[RECORDS FOR PROCESSING start]

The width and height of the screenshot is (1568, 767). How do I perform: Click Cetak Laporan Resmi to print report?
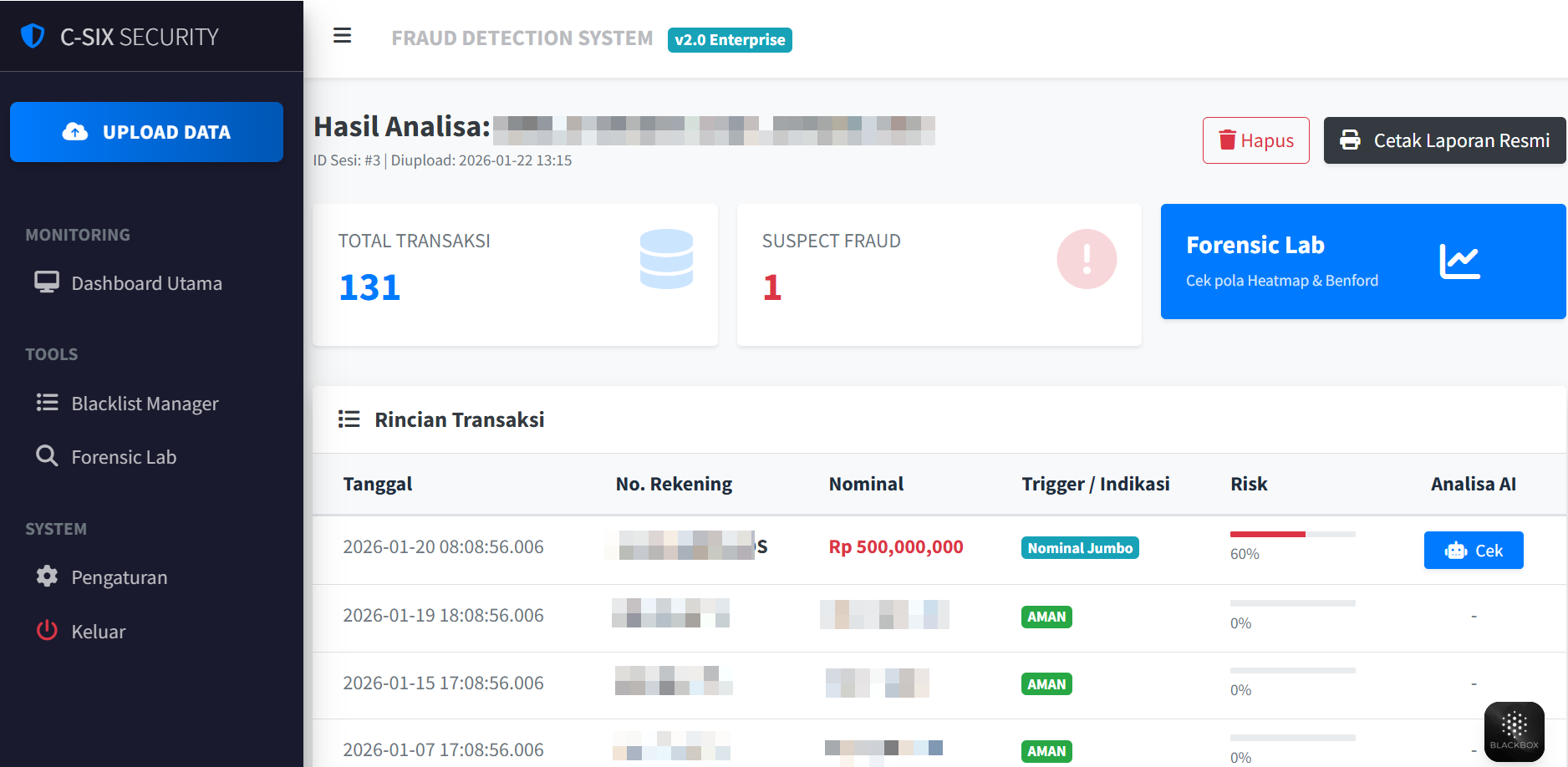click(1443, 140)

[RECORDS FOR PROCESSING end]
[RECORDS FOR PROCESSING start]

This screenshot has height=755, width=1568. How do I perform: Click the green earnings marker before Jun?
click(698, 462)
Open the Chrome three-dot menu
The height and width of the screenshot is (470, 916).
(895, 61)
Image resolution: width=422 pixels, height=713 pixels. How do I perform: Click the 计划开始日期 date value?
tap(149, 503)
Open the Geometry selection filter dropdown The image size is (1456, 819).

[RECORDS FOR PROCESSING end]

_THE REQUEST_: Format the data as a numbered list, skipping blank lines. Start at the line containing "Open the Chrome three-dot menu" and end with the line containing "Open the Geometry".

_FINAL RESULT_:
1. Open the Chrome three-dot menu
2. The height and width of the screenshot is (470, 916).
3. (895, 61)
4. Image resolution: width=422 pixels, height=713 pixels. How do I perform: Click the 计划开始日期 date value?
5. tap(149, 503)
6. Open the Geometry selection filter dropdown The image size is (1456, 819).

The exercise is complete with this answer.